Characterization of DG4.0/DG4.5-Tacrine/Carbamazepine Complexes for Alzheimer ́s Treatment

MARTINEZ CS; IGARTUA DE; PRIETO MJ; ALONSO SDV

Congreso; LAFeBS 2016 - III Latin American Federation of Biophysical Societies; 2016

Alzheimer´s disease is a multifactorial neurodegenerative disease. The most accepted etiological hypotheses are related to a deficiency of acetylcholine and the formation of senile plaques of β-amyloid protein (Aβ) and neurofibrillary of hyperphosphorylated TAU protein (p-TAU). Tacrine (TAC) is an inhibitor of the enzyme acetylcholinesterase, which was approved by FDA for Alzheimer´s treatment. Due to their hepatotoxicity, TAC was removed from the market.
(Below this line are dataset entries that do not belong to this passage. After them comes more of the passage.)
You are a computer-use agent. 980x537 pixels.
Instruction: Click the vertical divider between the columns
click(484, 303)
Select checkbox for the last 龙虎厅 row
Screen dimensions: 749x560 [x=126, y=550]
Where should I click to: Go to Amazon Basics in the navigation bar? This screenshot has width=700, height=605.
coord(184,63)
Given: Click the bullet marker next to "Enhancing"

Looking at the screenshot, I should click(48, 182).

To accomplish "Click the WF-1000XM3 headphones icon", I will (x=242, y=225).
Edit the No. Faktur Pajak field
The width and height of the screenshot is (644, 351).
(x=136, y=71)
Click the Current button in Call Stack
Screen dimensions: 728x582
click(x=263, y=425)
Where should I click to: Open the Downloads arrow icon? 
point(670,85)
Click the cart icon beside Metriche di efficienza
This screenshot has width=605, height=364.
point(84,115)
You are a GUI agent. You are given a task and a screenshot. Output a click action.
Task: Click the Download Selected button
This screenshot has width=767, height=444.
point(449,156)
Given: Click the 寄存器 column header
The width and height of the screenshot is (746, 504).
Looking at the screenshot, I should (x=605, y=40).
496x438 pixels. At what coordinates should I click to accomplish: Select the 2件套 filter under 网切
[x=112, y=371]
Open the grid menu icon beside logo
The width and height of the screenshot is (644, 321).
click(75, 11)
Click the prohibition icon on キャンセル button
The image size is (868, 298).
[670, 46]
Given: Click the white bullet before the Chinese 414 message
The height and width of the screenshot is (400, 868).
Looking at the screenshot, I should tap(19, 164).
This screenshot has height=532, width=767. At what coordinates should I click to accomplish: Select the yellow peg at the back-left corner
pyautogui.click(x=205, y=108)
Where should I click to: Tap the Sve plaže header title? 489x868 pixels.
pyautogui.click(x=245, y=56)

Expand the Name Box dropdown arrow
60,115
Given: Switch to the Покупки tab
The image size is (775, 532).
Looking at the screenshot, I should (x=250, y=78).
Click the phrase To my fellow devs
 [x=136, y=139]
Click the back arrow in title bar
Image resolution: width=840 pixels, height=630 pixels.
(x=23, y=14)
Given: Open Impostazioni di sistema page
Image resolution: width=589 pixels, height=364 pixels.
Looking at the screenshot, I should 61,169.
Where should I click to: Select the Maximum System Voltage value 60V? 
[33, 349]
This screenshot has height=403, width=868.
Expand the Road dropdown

In contrast, carbamazepine (CBZ) is an antiepileptic drug currently on use that was shown to reduce levels of Aβ and p-TAU. However, it has low solubility in aqueous media and inefficient pharmacokinetic profiles. Dendrimers (D) PAMAM DG4.0 and DG4.5 are three-dimensional polymers that bring unique properties to the field of drugs delivery systems. The complexed drugs assimilate D properties, which would increase significantly their solubility and brain arrival.Therefore, our aim was to obtain and characterize complexes of DG4.0 or DG4.5 with TAC or CBZ. In vitro drug release was studied using micro-dialysis and interactions D-drug was analyzed by FTIR. Additionally, toxicity in cell cultured was studied.Hydrophobic and ionic interactions between TAC and D were observed, but controlled release did not exist; no complexes between TAC and D were formed. Opposite to this, not only hydrophobic and ionic interactions between CBZ and D were observed, but 80% of the CBZ was released after 24 h of dialysis. Complexes between CBZ and D were achieved in a ratio 20:1. In assessing cell toxicity, the co-administration D-TAC failed to reduce the toxicity caused by free drug, whereas the D-CBZ complexes reduce this toxicity.